The important parameters for this strategy are distance_cutoff and angle_cutoff. The neighbouring atoms that are considered in this approach have a maximal distance of distance_cutoff * the distance to the closest neighbour and a minimal solid angle of angle_cutoff * the biggest solid angle. For more information, see: D. Waroquiers et al., Chem Mater., 2017, 29, 8346 and the code.

In [7]:
strategy = SimplestChemenvStrategy(distance_cutoff=1.4, angle_cutoff=0.3)
lse = LightStructureEnvironments.from_structure_environments(strategy=strategy, structure_environments=se)

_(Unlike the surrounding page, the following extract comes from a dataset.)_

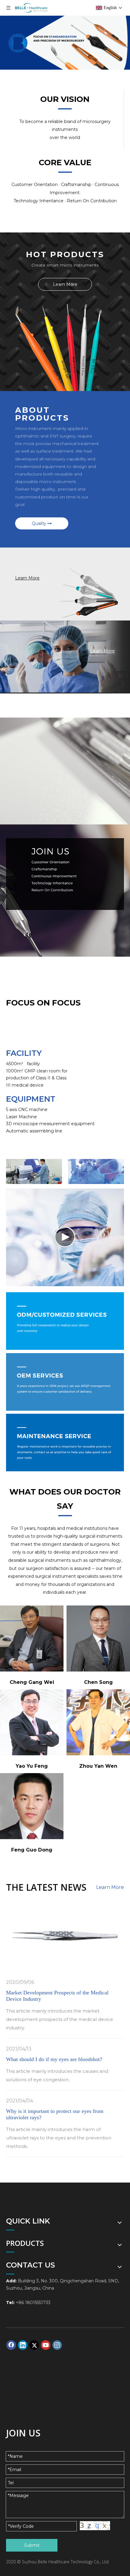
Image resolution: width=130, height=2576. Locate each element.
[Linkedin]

Next, one can print the information on the coordination environments for each site in the structure. Here, the information for a site occupied by one oxygen is printed.

In [8]:
#print coordination environments for a special site
isite = 5
print(lse.coordination_environments[isite])
[{'ce_symbol': 'A:2', 'ce_fraction': 1.0, 'csm': 2.2602837757388414, 'permutation': [0, 1]}]

ce_symbol symbolizes the coordination environment. A:2 is the angular coordination environment. The full list of coordination environments can be seen in the supporting information of D. Waroquiers et al., Chem Mater., 2017, 29, 8346: Supporting Information. With this strategy, the ce_fraction is always equal to 1.0. The csm is the continous symmetry measure. This value lies between 0.0 and 100.0. At 0.0 the chemical environment in the structure is identical to the model environment and can be interpreted as a distance to a shape. In this example, a csm of 2.26 shows that the environment still shows some similarity to the model environment. Coordination environments with an csm greater than 2.5 are already considered as rather distorted. For more information on the CSM, have a look at the original publiciation: M. Pinksky, D. Avnir, Inorg. Chem., 1998, 37, 5575.

A more evolved strategy type, especially for intermediate coordination enviroments, and the one used in the publication D. Waroquiers et al., Chem Mater., 2017, 29, 8346 is the MultiWeightsChemenvStrategy. In the following, the parameters (weigths) from the publication are used. Of course, experts could also modify this. Have a close look at the code for this here.

In [9]:
#Get the strategy from D. Waroquiers et al., Chem Mater., 2017, 29, 8346.
from pymatgen.analysis.chemenv.coordination_environments.chemenv_strategies import MultiWeightsChemenvStrategy
strategy = MultiWeightsChemenvStrategy.stats_article_weights_parameters()

lse = LightStructureEnvironments.from_structure_environments(strategy=strategy, structure_environments=se)

We start with the same oxygen site.

In [10]:
#print coordination environments for a special site
isite = 5
print(lse.coordination_environments[isite])
[{'ce_symbol': 'A:2', 'ce_fraction': 0.6735414322036577, 'csm': 2.2602837757388414, 'permutation': [0, 1]}, {'ce_symbol': 'L:2', 'ce_fraction': 0.3264585677963424, 'csm': 2.8902708777516026, 'permutation': [0, 1]}]

This time, two coordination environments for one site exist as indicated by two appearances of ce_symbol and there is also a ce_fraction for each of the environments. The latter indicates the coordination environment is an intermediate between A:2 (angular) and L:2 (linear) with 67% angular environment and 33% linear environment. Also, there is a csm value for both environments. As already indicated by the ce_fraction, the csm for A:2 is lower (=in better agreement with the model environment) than the csm for L:2.

Now, an example follows where only one coordination environment exists. A Si occupies the corresponding site.

In [11]:
#another site where you have only one coordination environment (tetrahedron, T:4)
isite = 1
print(lse.coordination_environments[isite])
[{'ce_symbol': 'T:4', 'ce_fraction': 1.0, 'csm': 0.009887786111312944, 'permutation': [0, 1, 2, 3]}]

The resulting coodination environment is T:4 (tetrahedron).